» Activity
What you return must be the lines of the data that hold the word "resolution".

(Collection entries)
§ §

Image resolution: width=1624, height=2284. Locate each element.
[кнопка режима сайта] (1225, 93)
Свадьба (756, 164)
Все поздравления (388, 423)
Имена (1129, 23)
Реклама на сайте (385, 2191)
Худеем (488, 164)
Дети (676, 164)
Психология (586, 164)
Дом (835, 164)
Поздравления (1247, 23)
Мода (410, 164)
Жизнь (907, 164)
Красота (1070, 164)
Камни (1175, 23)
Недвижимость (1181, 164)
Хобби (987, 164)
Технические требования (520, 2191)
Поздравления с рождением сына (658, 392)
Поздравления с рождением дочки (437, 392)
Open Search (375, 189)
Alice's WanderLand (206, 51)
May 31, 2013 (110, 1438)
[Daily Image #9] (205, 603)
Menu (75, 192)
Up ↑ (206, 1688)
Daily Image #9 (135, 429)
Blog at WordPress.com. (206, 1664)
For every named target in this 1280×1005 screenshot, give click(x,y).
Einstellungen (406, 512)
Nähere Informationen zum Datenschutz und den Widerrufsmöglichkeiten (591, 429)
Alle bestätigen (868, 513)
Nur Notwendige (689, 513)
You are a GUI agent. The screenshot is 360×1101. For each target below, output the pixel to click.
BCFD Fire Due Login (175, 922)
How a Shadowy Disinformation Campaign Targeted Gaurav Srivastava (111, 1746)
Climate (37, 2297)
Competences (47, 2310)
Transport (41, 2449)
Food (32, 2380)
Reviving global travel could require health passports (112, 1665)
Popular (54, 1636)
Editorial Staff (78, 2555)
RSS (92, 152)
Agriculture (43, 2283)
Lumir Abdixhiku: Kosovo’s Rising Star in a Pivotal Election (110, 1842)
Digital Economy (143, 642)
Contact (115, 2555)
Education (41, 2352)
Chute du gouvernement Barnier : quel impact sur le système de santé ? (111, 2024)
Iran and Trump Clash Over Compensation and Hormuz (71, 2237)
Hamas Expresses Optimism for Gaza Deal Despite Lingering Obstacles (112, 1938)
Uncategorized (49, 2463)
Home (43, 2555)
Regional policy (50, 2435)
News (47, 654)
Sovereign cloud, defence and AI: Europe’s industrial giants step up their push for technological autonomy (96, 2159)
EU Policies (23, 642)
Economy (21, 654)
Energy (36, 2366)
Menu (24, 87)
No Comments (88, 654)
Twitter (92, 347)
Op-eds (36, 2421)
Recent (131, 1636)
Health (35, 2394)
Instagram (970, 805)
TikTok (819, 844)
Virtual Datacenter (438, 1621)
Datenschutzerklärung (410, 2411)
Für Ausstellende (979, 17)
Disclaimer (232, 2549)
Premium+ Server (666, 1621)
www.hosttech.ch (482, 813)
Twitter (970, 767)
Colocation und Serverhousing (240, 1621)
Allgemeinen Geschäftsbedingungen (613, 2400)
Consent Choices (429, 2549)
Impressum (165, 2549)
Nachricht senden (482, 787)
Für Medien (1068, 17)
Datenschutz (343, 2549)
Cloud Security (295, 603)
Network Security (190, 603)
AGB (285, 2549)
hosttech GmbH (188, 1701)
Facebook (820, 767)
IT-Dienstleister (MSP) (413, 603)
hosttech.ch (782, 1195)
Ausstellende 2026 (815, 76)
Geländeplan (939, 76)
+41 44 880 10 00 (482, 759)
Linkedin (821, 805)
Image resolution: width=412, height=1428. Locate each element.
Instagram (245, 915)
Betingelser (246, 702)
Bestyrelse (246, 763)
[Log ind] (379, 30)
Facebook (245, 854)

§ §

» Completed task
Image resolution: width=1624, height=2284. Locate each element.
Image resolution: width=412, height=1428. Locate each element.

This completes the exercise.